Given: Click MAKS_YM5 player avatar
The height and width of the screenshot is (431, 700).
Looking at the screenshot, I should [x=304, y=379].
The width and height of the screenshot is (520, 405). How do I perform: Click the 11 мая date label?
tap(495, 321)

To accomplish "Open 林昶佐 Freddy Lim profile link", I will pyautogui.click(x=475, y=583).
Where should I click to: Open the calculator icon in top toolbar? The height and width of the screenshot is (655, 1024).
* * *
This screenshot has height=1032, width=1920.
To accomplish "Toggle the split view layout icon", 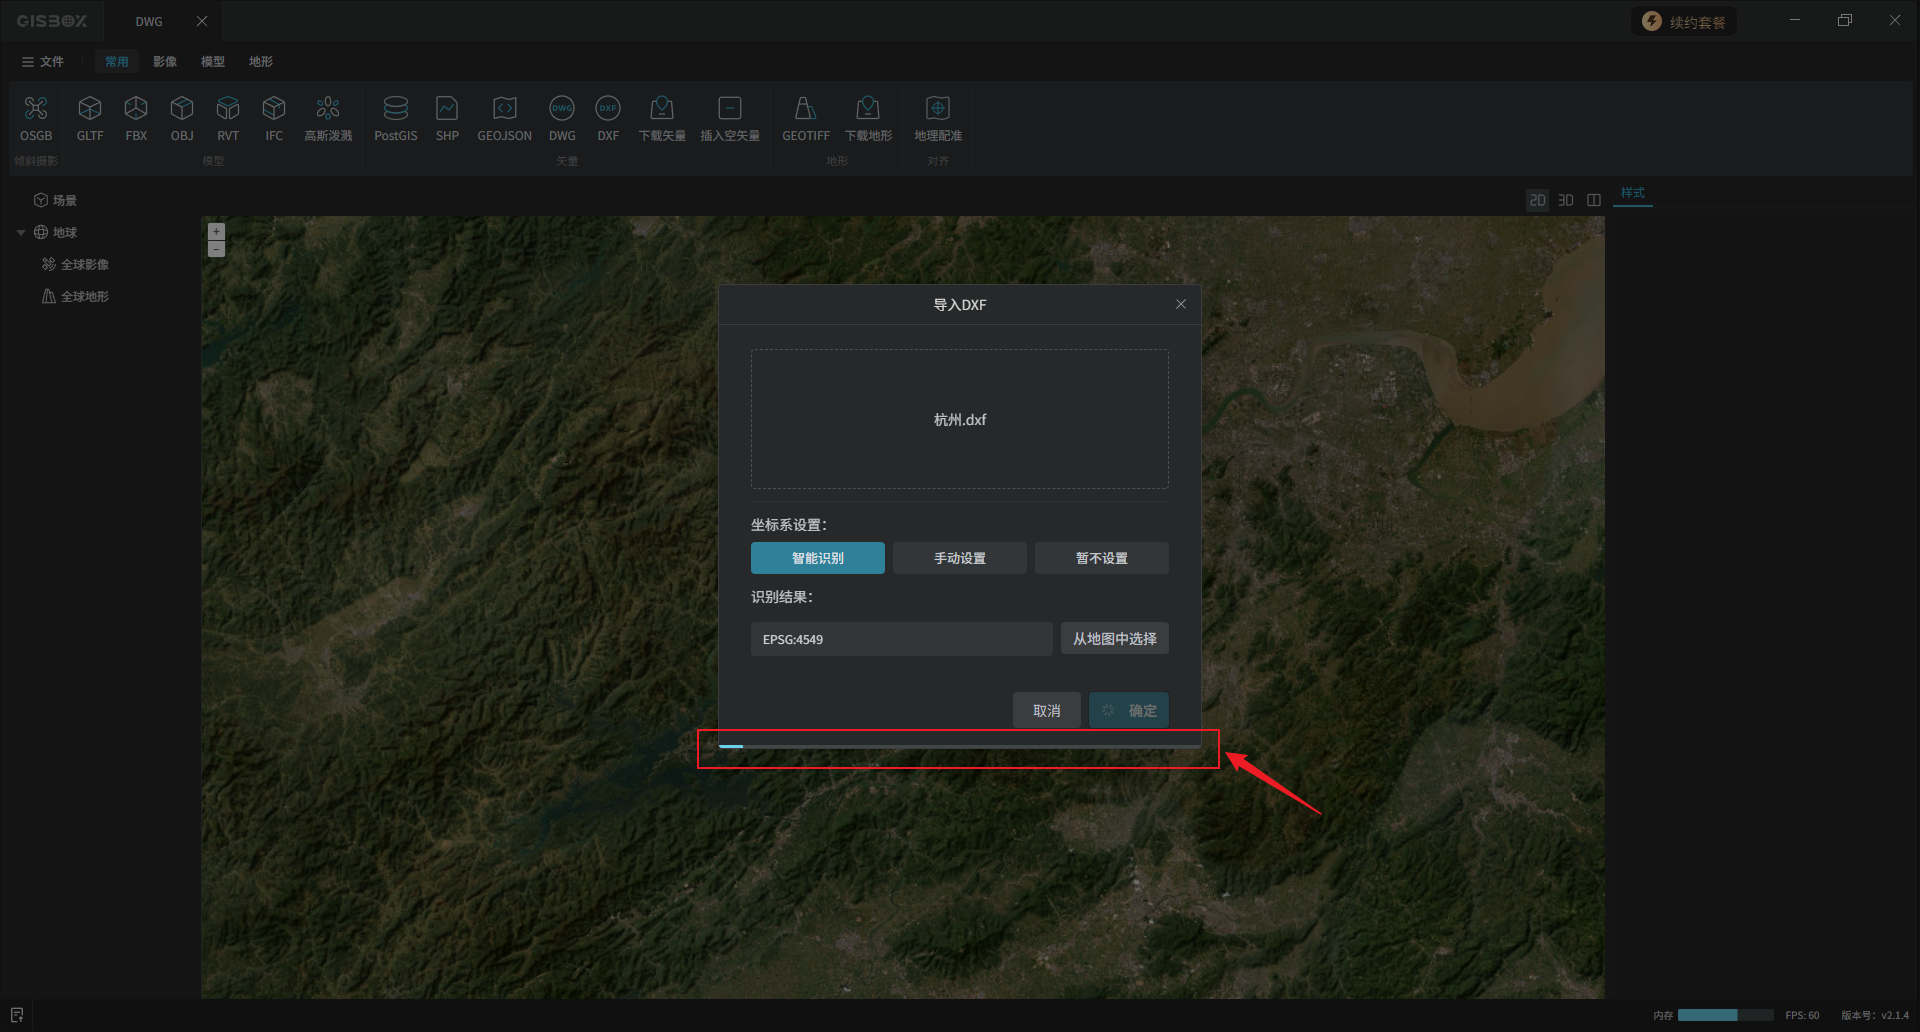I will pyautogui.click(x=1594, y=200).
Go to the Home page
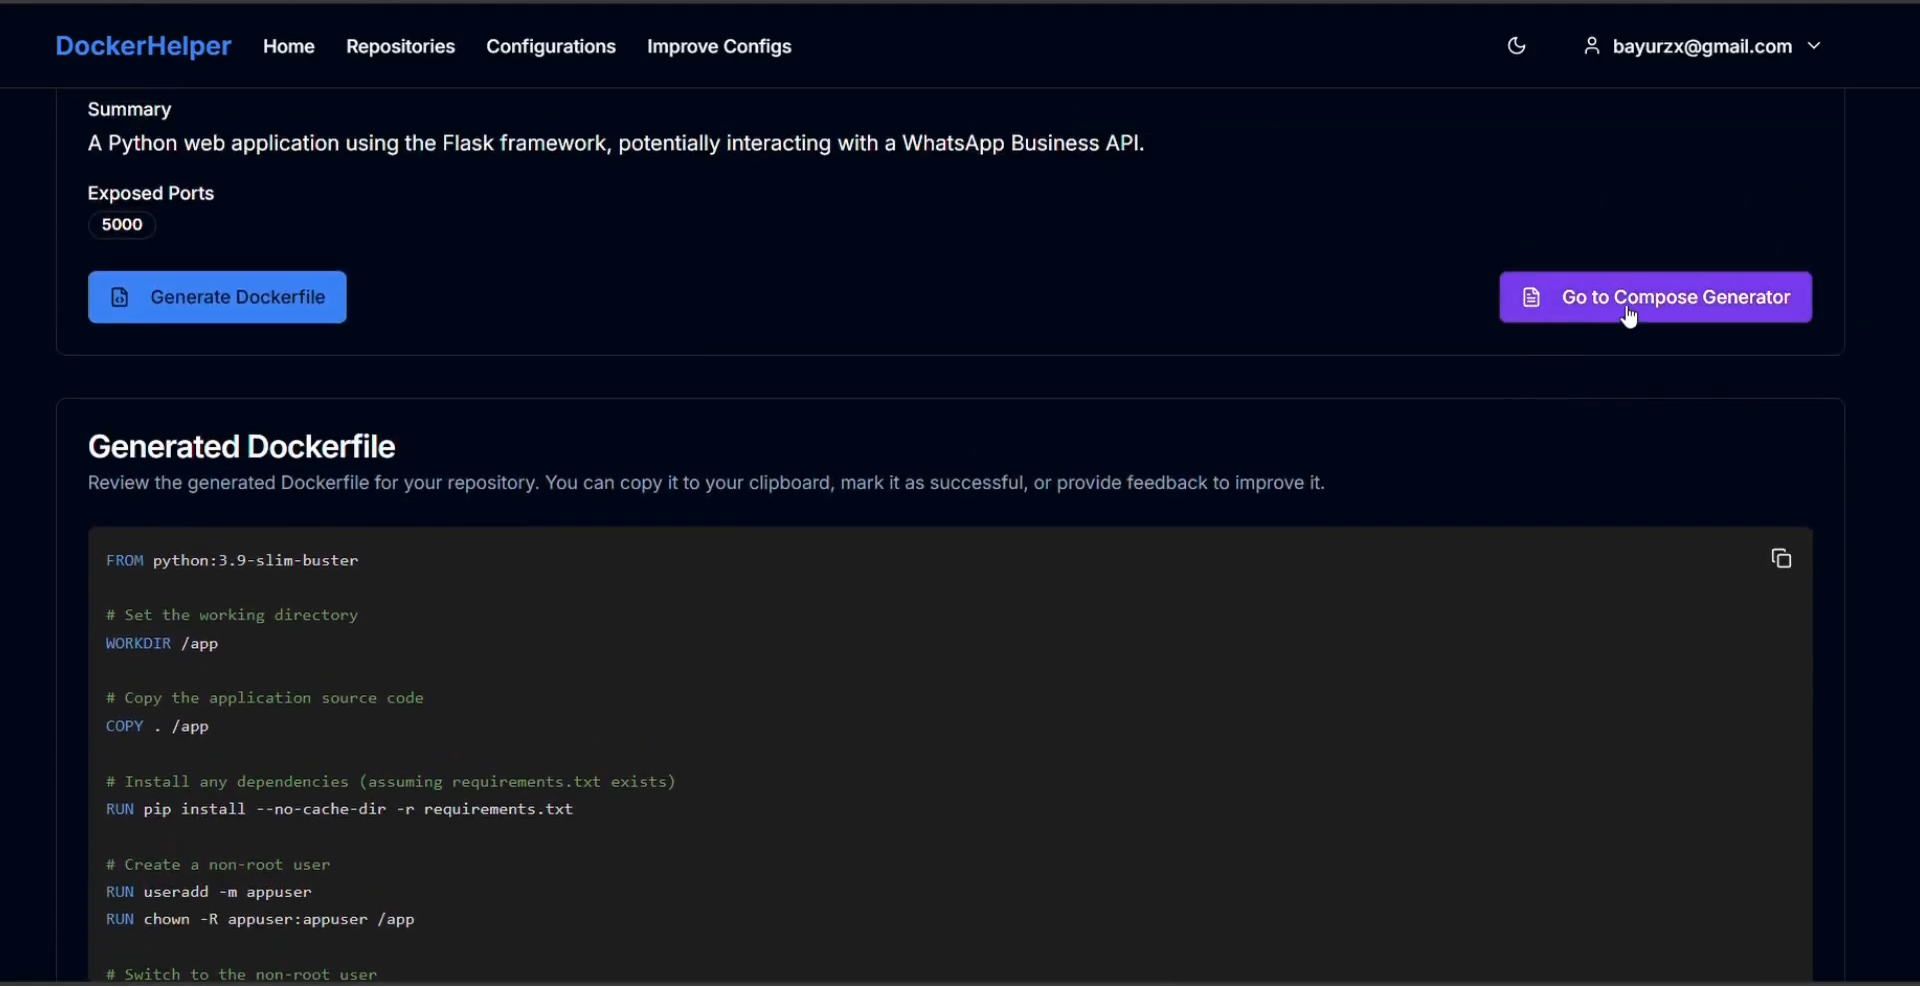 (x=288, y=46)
==
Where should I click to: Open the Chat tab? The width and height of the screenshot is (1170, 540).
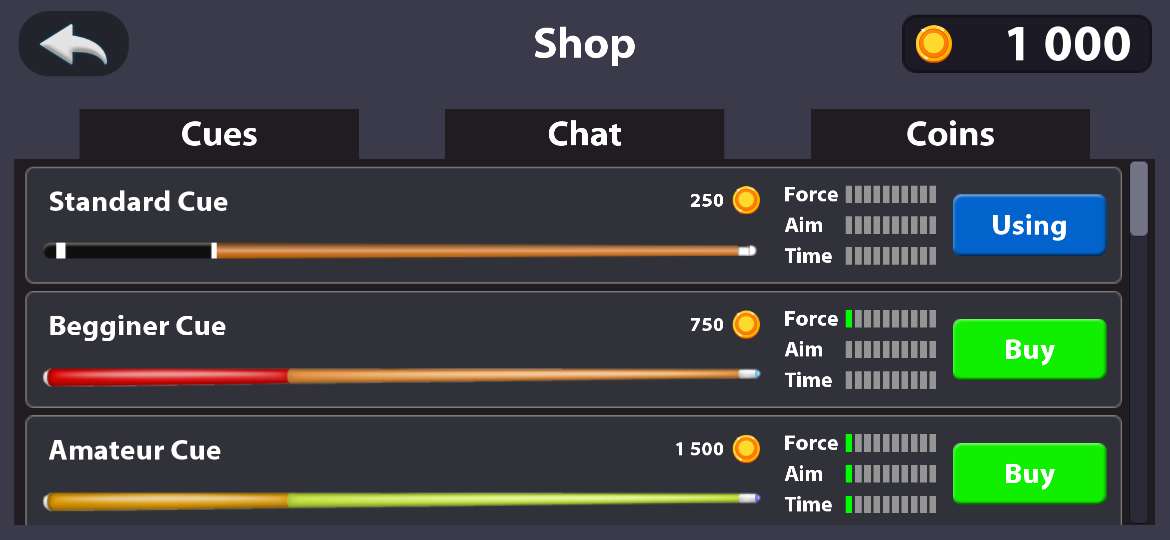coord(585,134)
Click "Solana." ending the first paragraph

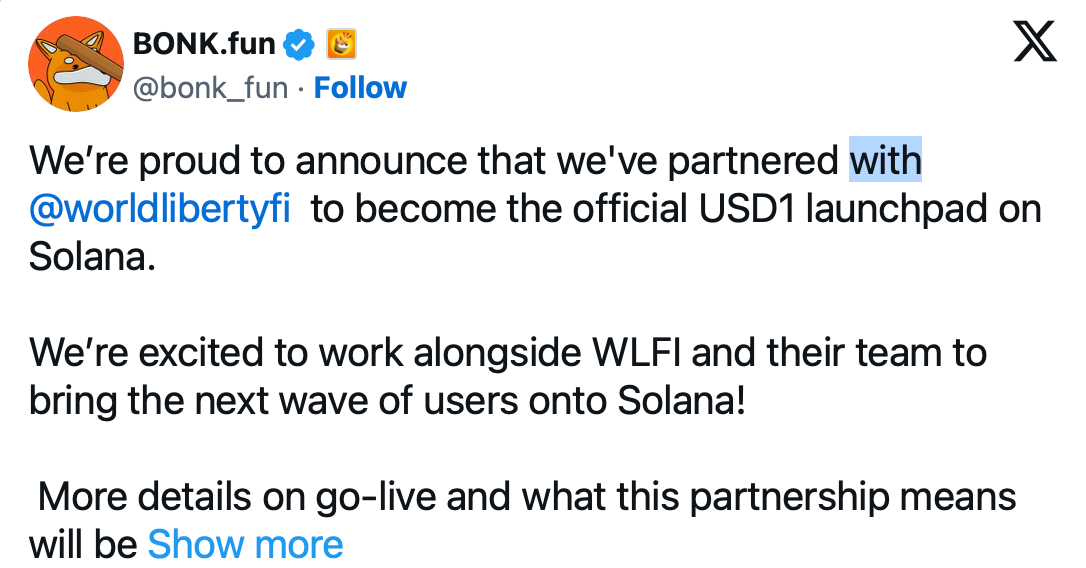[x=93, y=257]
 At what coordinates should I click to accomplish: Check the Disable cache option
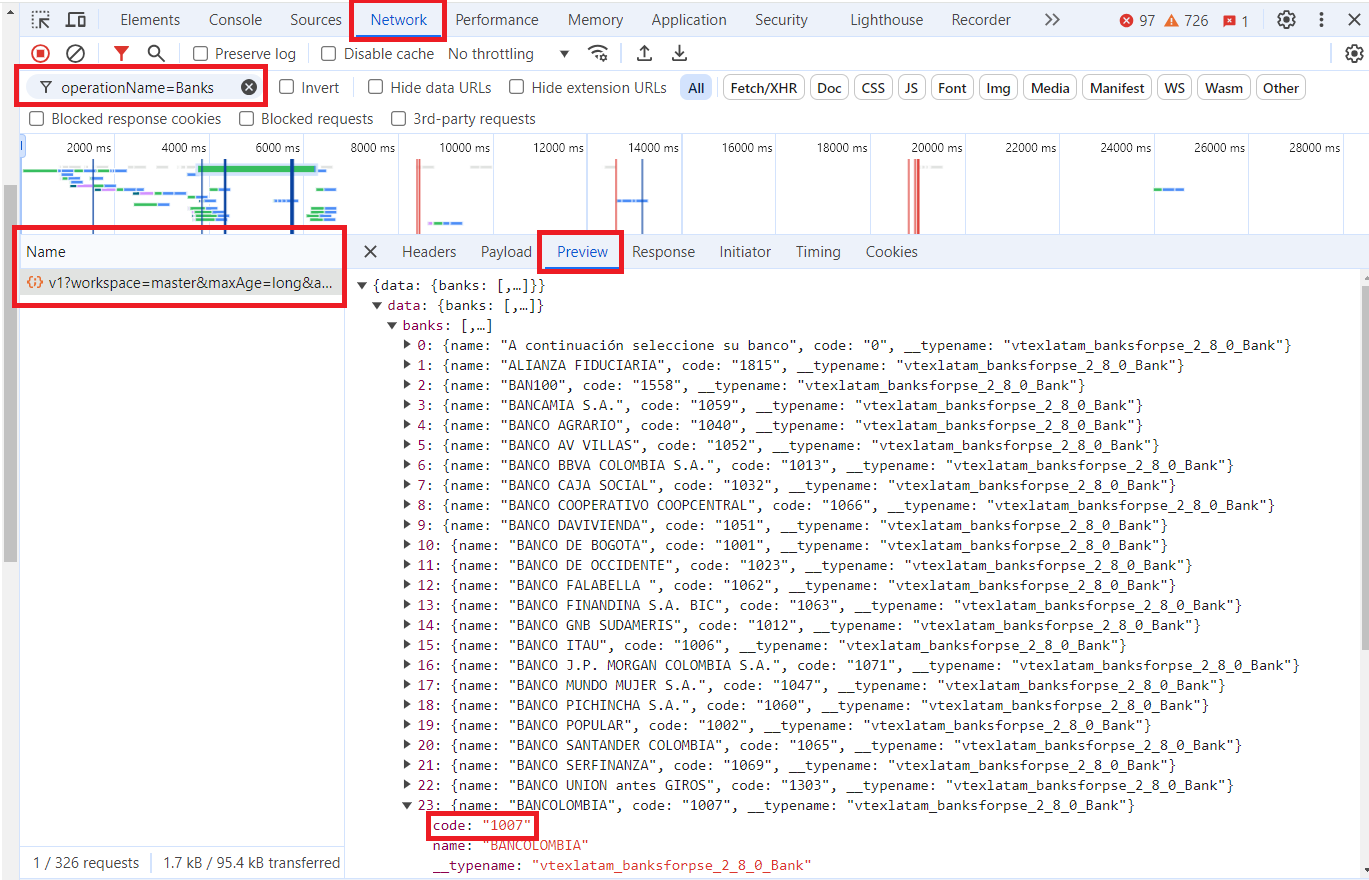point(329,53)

THE TASK
Would you output, from the records above, exactly the run of lines that starts at the line containing "The width and height of the screenshot is (520, 405)." and ends at the line containing "Where should I click to: Open the calculator", and only that run?

EXERCISE ANSWER
The width and height of the screenshot is (520, 405). How do I perform: Click the 11 мая date label?
tap(495, 321)

To accomplish "Open 林昶佐 Freddy Lim profile link", I will pyautogui.click(x=475, y=583).
Where should I click to: Open the calculator icon in top toolbar? The height and width of the screenshot is (655, 1024).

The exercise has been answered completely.